In defense of his position, Dr. Banaian cites research by Neumark and William Wascher, which stated, in its abstract no less, “Our review indicates that there is a wide range of existing estimates and, accordingly, a lack of consensus about the overall effects on low-wage employment of an increase in the minimum wage.” Even more stunningly, Dr. Banaian readily confessed these facts in a post on his blog post he made in 2006, stating, “Both studies find a lack of consensus on the minimum wage, which I simply find shocking.” He finds the lack of consensus among economists “shocking,” but he at least acknowledges the fact. Today, he has shrunk from the issue and maintains that there, in fact, a consensus. He cites, for example, a 1996 survey by Robert Whaples, which suggested that there is a consensus among labor economists that the minimum wage decreases employment. That’s already been established. What Dr. Banaian conveniently does not do is refer to Whaples’ 2006 survey of PhD economists from the American Economic Association, which found that only less than 47% of them disagreed with a minimum wage policy. Though he readily mentioned it four years ago, perhaps the 2006 Whaples study is too inconvenient for the Minnesota House Representative hopeful in 2010.

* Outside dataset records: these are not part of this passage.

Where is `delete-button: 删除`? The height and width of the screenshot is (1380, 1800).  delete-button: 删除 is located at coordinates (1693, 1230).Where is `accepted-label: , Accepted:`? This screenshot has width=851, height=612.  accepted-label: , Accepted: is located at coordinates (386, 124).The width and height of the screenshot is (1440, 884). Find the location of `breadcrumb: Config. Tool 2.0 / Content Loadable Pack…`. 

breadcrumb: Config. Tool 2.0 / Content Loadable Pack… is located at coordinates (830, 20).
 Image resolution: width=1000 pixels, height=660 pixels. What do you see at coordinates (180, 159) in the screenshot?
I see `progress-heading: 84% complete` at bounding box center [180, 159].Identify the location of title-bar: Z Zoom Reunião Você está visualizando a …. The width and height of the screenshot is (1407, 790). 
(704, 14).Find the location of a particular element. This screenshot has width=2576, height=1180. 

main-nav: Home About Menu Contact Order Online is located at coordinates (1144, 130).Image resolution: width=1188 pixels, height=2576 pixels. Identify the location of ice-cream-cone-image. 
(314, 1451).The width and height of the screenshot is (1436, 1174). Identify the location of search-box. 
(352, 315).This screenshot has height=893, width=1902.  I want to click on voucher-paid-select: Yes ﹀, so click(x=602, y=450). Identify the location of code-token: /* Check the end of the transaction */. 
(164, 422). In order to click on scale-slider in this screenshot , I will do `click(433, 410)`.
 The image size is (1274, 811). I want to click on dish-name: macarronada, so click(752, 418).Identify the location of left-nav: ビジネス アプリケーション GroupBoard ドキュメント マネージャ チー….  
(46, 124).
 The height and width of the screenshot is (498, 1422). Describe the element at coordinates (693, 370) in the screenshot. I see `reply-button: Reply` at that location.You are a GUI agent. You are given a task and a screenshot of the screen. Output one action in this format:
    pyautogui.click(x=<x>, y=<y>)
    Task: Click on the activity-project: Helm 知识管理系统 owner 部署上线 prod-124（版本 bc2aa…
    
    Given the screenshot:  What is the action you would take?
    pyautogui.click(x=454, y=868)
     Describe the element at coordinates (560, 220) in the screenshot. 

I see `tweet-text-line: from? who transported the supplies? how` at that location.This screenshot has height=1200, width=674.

The question, then, becomes less about the employment effects of the minimum wage, since there does seem to be some agreement on that issue. As one study by the U.S. Congress revealed, “Historically, defenders of the minimum wage have not disputed the disemployment effects of the minimum wage, but argued that on balance the working poor were better off.” That’s always been at the heart of the issue. Richard Freeman, one of the foremost labor economists and a professor at Harvard, writes in a 1994 study, “The question is not whether the minimum distorts market outcomes, but how its distortionary effects compare with those of other modes of redistribution, or with the benefits of redistribution.” He concludes that the minimum wage is a decent redistribution tool for four primary reasons that are typically ignored in the textbook models. I think his conclusion is consistent with what a majority of Americans believe. An overwhelming majority, usually over 80%, support the minimum wage. People support policies that help those who work (you need to work to earn the minimum wage), compared to those that help non-workers (e.g. welfare). They also are comfortable with redistributing their income via higher prices to help the most disadvantaged of workers. As Gary Fields keenly points out in a 1994 study, “One’s views about the desirability of a minimum wage ought to depend on more than the size of the unemployment effect alone.” I think he’s correct.